L'UMP remet le Grand Paris à la table du Stif

Plusieurs élus UMP du Conseil Régional d'Ile-de-France ont fait part de leurs doutes à propos du Grand Paris.

Six élus UMP d'Ile-de-France, emmenés par Valérie Pécresse, chef de file de l'opposition au conseil régional, ont de nouveau exprimé leurs craintes quant au devenir du projet du Grand Paris, mercredi lors du conseil d'administration du Stif, autorité régulatrice des transports franciliens.

C'est la troisième initiative en ce sens de Mme Pécresse depuis que le dossier du Grand Paris "voulu par Nicolas Sarkozy" a été confié à Cécile Duflot (EELV), la nouvelle ministre de l'Egalité des territoires, connue pour son hostilité au projet.

Cette fois-ci, les six élus et administrateurs ont déposé un voeu lors du conseil d'administration, demandant au Stif de "réaffirmer solennellement son soutien au projet du Grand Paris tels que les administrateurs du Stif l'ont voté à l'unanimité" le 1er juin dernier et de "demander au gouvernement de clarifier au plus vite ses intentions sur la poursuite de ce projet". Ce voeu a été rejeté par 15 voix contre et 6 pour.

Mme Pécresse a dénoncé "la position ambiguë" du Stif, présidé par le socialiste Jean-Paul Huchon. Elle "estime que ce refus du Stif n'est pas de nature à rassurer les élus locaux sur les véritables intentions du gouvernement", selon un communiqué.

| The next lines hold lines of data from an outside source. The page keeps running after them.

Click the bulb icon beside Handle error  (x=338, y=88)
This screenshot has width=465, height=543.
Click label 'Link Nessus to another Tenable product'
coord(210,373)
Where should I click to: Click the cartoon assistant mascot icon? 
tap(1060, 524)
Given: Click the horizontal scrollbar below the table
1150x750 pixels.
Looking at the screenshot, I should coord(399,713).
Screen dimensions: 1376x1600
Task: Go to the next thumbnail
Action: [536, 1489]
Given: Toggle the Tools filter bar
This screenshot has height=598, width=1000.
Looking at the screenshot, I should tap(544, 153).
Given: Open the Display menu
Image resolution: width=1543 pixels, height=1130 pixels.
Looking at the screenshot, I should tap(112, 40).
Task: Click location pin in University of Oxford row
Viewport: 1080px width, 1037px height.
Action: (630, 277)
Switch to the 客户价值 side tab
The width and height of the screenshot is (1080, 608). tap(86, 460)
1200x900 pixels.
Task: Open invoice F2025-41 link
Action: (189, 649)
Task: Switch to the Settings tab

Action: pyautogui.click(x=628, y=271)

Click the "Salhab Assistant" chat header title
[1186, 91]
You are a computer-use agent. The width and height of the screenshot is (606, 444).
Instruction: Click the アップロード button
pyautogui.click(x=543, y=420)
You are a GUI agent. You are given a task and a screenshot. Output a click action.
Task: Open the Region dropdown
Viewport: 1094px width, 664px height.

Mme Pécresse regrette que sa lettre ouverte envoyée vendredi dernier à Mme Duflot, co-signée par tous les responsables UMP de la région, où elle lui demande "de prendre clairement position" sur "des points essentiels" du Grand Paris, soit restée sans réponse.

La position de la gauche reste inchangée

De leurs côtés, les élus socialistes siégeant au Stif rappellent qu’avec ses 72 nouvelles gares mieux réparties sur le territoire francilien, l'accord Grand Paris Express obtenu et signé par Jean-Paul Huchon en mai 2011 reflète cette ambition", écrivent-ils dans un communiqué, rappelant aussi que François Hollande, lors de la campagne présidentielle, "s'est engagé publiquement à réaliser le projet s'il était élu".

Par conséquent ils jugent "grotesque la dramatisation de la droite sur l'avenir du Grand Paris". Selon eux, l'UMP "ne défend aucune vision stratégique de l'aménagement des transports en Ile-de-France mais ne cherche qu'à garantir l'inscription du Grand Paris au bilan de Nicolas Sarkozy".